Selon la GRC, les armes provenaient des États-Unis, mais le corps policier refuse pour le moment d’indiquer comment elles ont été acheminées au Canada.

Soupçons de blanchiment d’argent et enquête de la SQ

Selon nos informations, le suspect, jeune diplômé en comptabilité et en finance qui affichait ses grandes ambitions financières sur Facebook, avait attiré l’attention des autorités.

Selon nos sources, le nom de William Rainville est apparu en mai 2020 dans un rapport de signalement acheminé au Centre d’analyse des opérations et déclarations financières du Canada, chargé de récolter les informations sur les opérations financières douteuses et sur le financement du terrorisme.

Ce signalement, fait trois mois après que M. Rainville eut acquis la maison frontalière de Dundee, faisait état d’une possible tentative de blanchiment d’argent dans laquelle il aurait été impliqué. Le document évoque ses possibles liens d’affaires avec Shawn Bergeron, homme de 26 ans qui a déjà été reconnu coupable de fraude par vol d’identité, de possession illégale d’arme prohibée, de complot et de possession d’outils de cambriolage.

PHOTO TIRÉE DE FACEBOOK

William Rainville

Selon ce rapport, Shawn Bergeron cherchait à blanchir jusqu’à 250 000 $ par mois.

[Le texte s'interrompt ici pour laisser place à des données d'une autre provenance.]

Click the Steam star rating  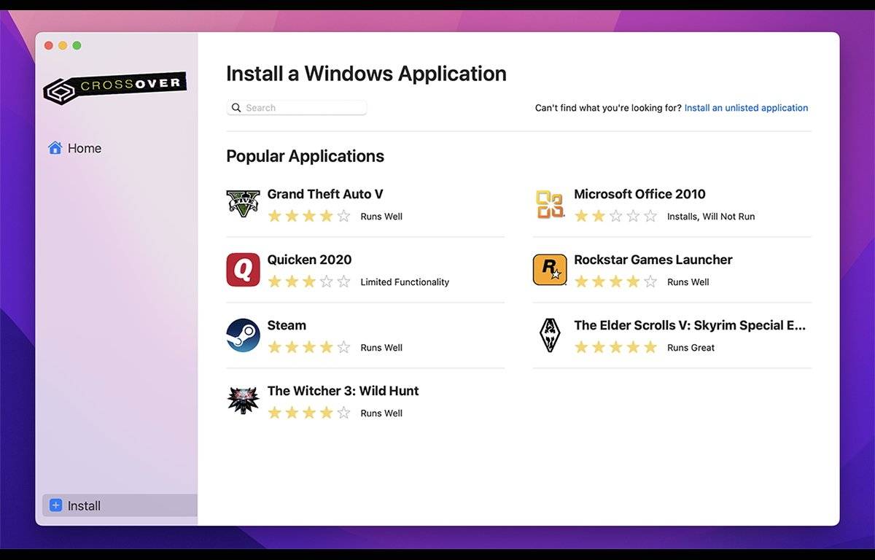(309, 348)
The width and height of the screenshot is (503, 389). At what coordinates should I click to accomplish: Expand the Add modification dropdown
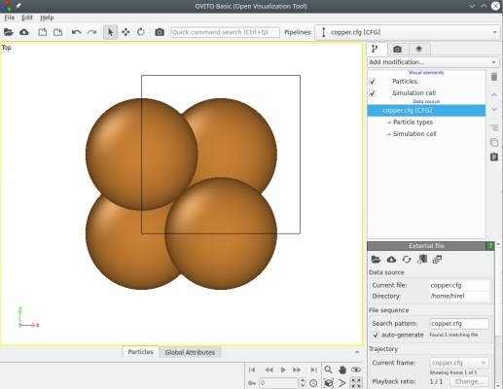433,62
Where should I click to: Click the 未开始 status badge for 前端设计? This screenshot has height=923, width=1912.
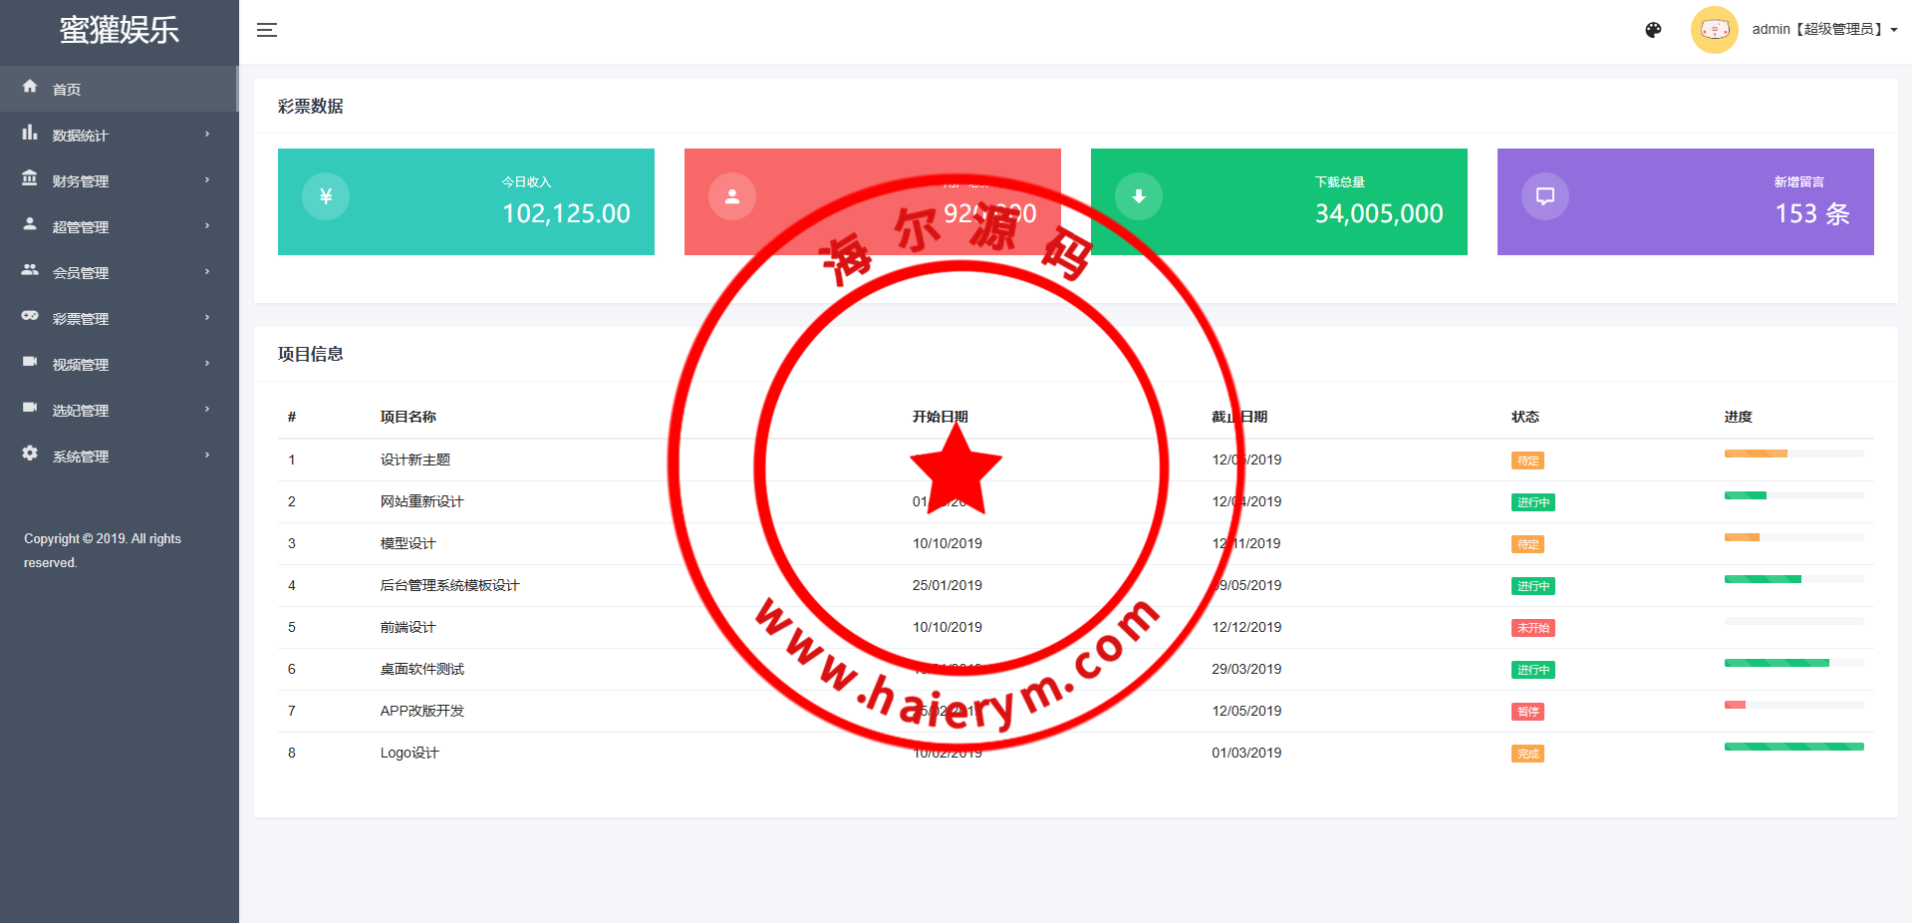[x=1532, y=628]
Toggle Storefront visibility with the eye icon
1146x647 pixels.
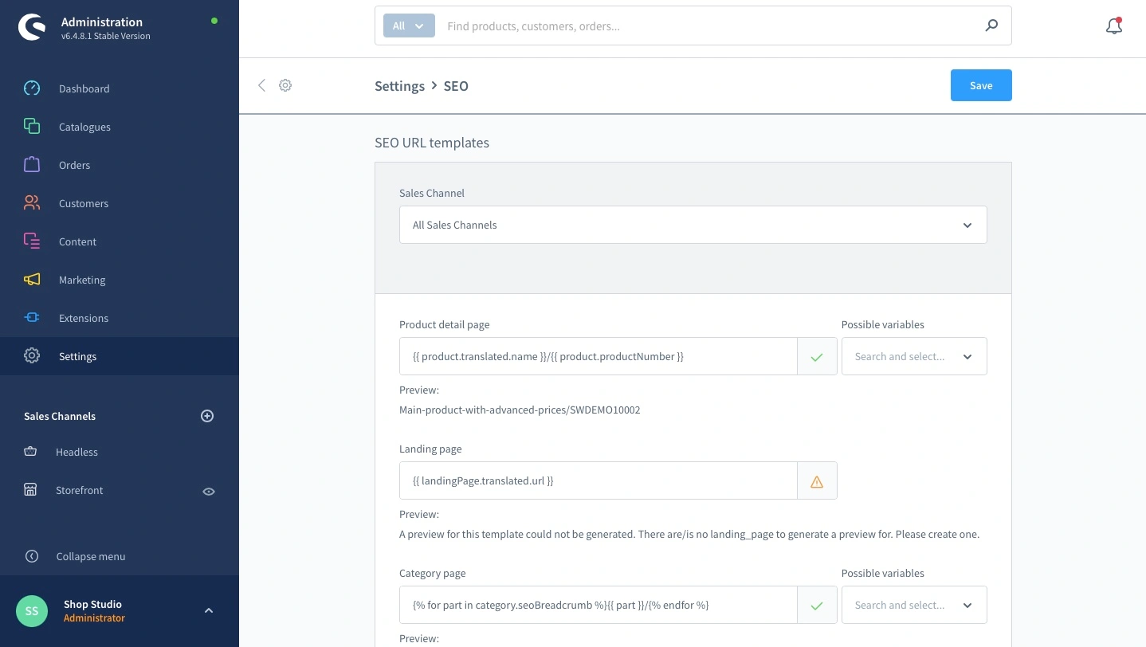click(209, 492)
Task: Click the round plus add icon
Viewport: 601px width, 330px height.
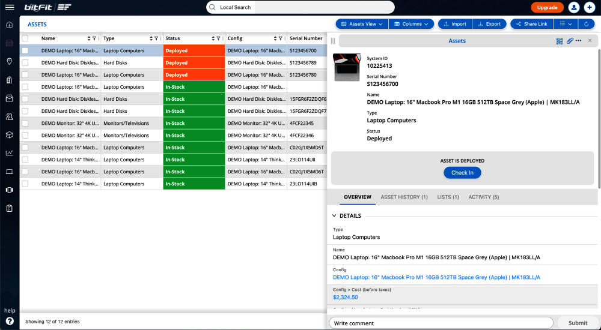Action: pyautogui.click(x=590, y=7)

L’argent, selon son plan, devait être récupéré dans des sacs au bureau de la succursale de Desjardins de Sherbrooke où William Rainville travaillait, afin d’être blanchi par des intermédiaires.

La transaction n’a cependant jamais eu lieu, selon le rapport.

William Rainville et Shawn Bergeron ont aussi déjà été rencontrés par des enquêteurs de la SQ en lien avec une transaction de bitcoins qui a mal tourné, selon nos informations.

William Rainville a été arrêté le 5 mars et reste pour le moment incarcéré à l’Établissement de détention de Montréal (Bordeaux). Son enquête sur remise en liberté a été fixée à ce mardi. Il fait face à neuf chefs d’accusation de possession d’armes à feu en vue d’en faire le trafic, d’importation non autorisée d’armes à feu prohibées et de possession non autorisée d’armes à feu.

La maison frontalière qu’il possède à Dundee n’est pas la seule de la région dont le terrain chevauche la frontière. « Ces résidences appartiennent pour la plupart à des familles qui se les lèguent de génération en génération », affirme le directeur général de la municipalité, Christian Genest. Selon lui, il n’y a pas de raison de croire que des groupes criminels ont jeté leur dévolu sur ces endroits particuliers. « On va se le dire : la frontière est fortement surveillée », insiste M. Genest.